Buddelmeijer <hugo@buddelmeijer.nl> writes:
> Hi Konrad, Thibault and others,
>
> Konrad, is it perhaps possible for you to dig up this broken conda
> environment file?
Yes:
https://gist.github.com/brospars/4671d9013f0d99e1c961482peopledab533c57
That environment was set up in 2018 on a Linux machine, and then tested
under macOS and Windows as well. It broke in early 2019.
Thanks. Those dependencies indeed do not contain the hashes, so it is probably created with "conda env export --no-build".

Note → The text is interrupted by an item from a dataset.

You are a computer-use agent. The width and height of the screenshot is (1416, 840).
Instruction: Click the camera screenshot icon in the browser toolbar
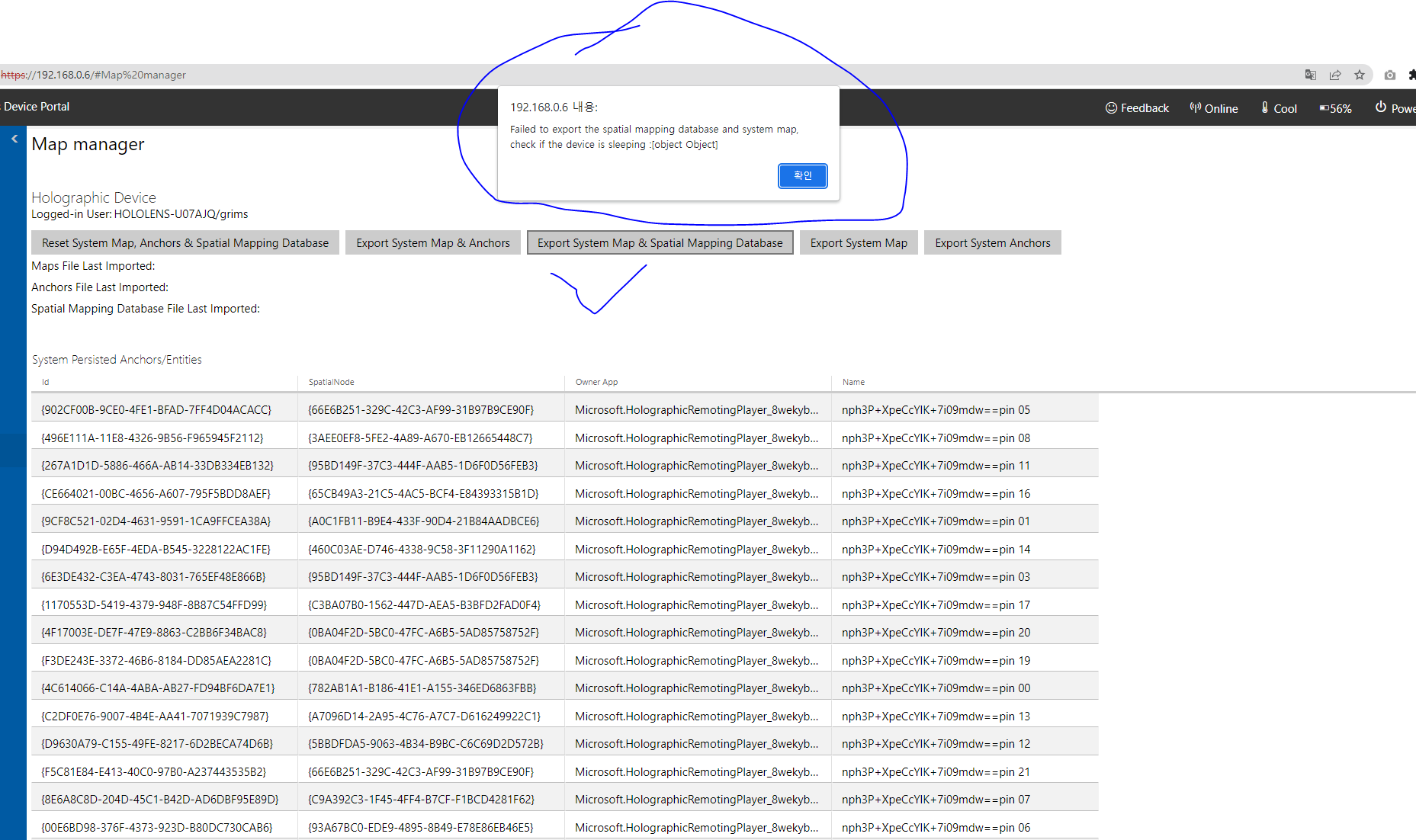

I think such a file without build hashes would probably be what you want when you are giving a course, because it would allow students to install these exact versions of the packages, but build for their specific environment (e.g. Linux / macOS / Windows). It would provide limited reproducibility in the future, as you noticed. I guess you'd want three sets of environment files for a conda environment for a course:
1. With unpinned dependencies, so just "scipy", whenever possible. That way, you'd get the latest versions when rerunning the course. This requires frequent updates to the files to restrict/pin dependencies when necessary, e.g. "scipy<=1.8.0". This would be equivalent to a guix manifest file without any channel information.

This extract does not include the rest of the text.